::: Excerpt to read :::
From the Oxford English Dictionary: rejectamenta, n. [‘Seaweed, debris, etc., washed up by sea or tides or floodwaters.’]
On the shore of a Caribbean cruise ship route, my friend owned a diving resort that sat on a half mile of beachfront. As if never to be seen again, all ship trash was conveniently dumped overboard. I expected to have to tiptoe across paradise through the sands of rejectamenta, but disembodied doll parts, dead toothbrushes, de-thonged flip-flops, torn beachwear, broken toilets, and worse, went on for otherwise empty miles.
This was in the Yucatan, about an hour above Belize, isolation that attracted a community of lost or crooked souls: a Norweigan baker who couldn’t buy decent wheat from a culture that lives on corn; the maniac builder of the resort who sold it to John. Rumor had it, the builder took a couple, his co-owners at the time, on a boat ride. When they returned, the husband was not with them, nor was he ever seen again.
An excellent chef did all the cooking for guests and staff. Young and strong bodied when I met him, his lungs were compromised by untreated tuberculosis. He’d tried to procure the necessary treatment drugs but they were not available to the average citizen in Mexico, and he’d accepted his fate.
John hired two girl cousins from Guatemala to help in the kitchen. While freely practicing Catholicism and tropical herbal medicine, the novelty of living amongst a bunch of bohemians was fine with them, until one unknowingly ate pot brownies baked by the chef. How many were ingested was unclear, but she loved sweets and ended up on a bad trip. Suspecting a spell placed on her by a jealous housekeeper who denied the accusations and threatened to quit, full disclosure would have been a simple cure. Inconsolable beyond the duration of a normal pot induced high, telling her meant possible arrest or losing her help so no one confessed to the cause.
Upon her insistence, John drove her deep into the jungle to a curandero, a shaman. She explained to the healer that an evil curse left a live snake in her throat. As if a common complaint, the remedy was immediate: raw eggs in their shells rubbed all over her body. After the egg rolling, she was driven to her uncles’ to convalesce. Those guys refused to let her return to the resort unless a ransom was paid. That did not happen, and in spite of really needing her, she was gone.
Of all the members in this community, the most enduring was an expat named Suze. Her hair and vocal force were styled after Janis Joplin. She originally arrived on scene in search of her father, a local, who impregnated her vacationing mother in the late sixties. Suze lived in a pair of bent trailers near the beach. For a couple of dollars a night, she rented rooms to stragglers and every penny she made was spent on tequila and beer, the lubrication for her nightly parties.
One afternoon while walking on the beach with her through the minefield of trash, so many stories cycling through our conversation, she said, “What are you doing down here?”
“Spending time with John,” I said, avoiding the details of our complicated history of love-gone-by and the uncertainty of finding it again. “What about you, are you planning to stay?”
:::
▶ _What the task asks_:
Answer these questions about the Yucatan resort piece:
(a) How far from Belize was the resort?
(b) What remedy did the curandero use on the cousin?
(c) What did Suze spend her rent money on?
::: Supplied information :::
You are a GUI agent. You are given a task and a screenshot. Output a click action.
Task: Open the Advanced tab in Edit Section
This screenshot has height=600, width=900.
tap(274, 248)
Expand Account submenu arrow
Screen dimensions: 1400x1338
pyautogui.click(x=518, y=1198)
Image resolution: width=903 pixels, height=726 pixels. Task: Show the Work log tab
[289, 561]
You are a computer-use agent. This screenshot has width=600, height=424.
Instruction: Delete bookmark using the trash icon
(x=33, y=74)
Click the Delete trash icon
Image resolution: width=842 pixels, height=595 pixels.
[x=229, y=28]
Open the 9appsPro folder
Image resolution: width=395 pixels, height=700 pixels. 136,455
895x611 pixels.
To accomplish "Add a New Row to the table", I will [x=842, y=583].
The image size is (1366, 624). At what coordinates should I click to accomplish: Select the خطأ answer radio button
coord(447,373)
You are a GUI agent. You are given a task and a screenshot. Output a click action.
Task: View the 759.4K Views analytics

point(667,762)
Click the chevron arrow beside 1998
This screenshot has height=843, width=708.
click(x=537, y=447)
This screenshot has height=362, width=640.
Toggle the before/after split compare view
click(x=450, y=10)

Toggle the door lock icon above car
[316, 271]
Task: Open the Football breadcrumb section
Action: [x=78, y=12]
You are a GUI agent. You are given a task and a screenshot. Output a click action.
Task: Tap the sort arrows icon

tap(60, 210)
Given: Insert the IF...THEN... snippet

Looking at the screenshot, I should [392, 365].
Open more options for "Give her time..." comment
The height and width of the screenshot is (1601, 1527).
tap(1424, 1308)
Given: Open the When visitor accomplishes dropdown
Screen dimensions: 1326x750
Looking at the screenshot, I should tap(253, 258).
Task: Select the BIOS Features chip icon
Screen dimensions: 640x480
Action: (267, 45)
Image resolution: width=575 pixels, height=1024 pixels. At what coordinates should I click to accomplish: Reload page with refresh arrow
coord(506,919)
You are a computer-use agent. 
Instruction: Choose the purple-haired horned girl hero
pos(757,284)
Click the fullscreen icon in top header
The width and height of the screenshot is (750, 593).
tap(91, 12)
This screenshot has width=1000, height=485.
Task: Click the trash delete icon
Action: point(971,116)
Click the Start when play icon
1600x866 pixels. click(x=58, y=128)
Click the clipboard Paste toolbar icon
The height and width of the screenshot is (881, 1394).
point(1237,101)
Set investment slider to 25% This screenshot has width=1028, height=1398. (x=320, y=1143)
:::
▶ _Result_:
(a) About an hour above Belize.
(b) Raw eggs in their shells rubbed all over her body.
(c) Tequila and beer.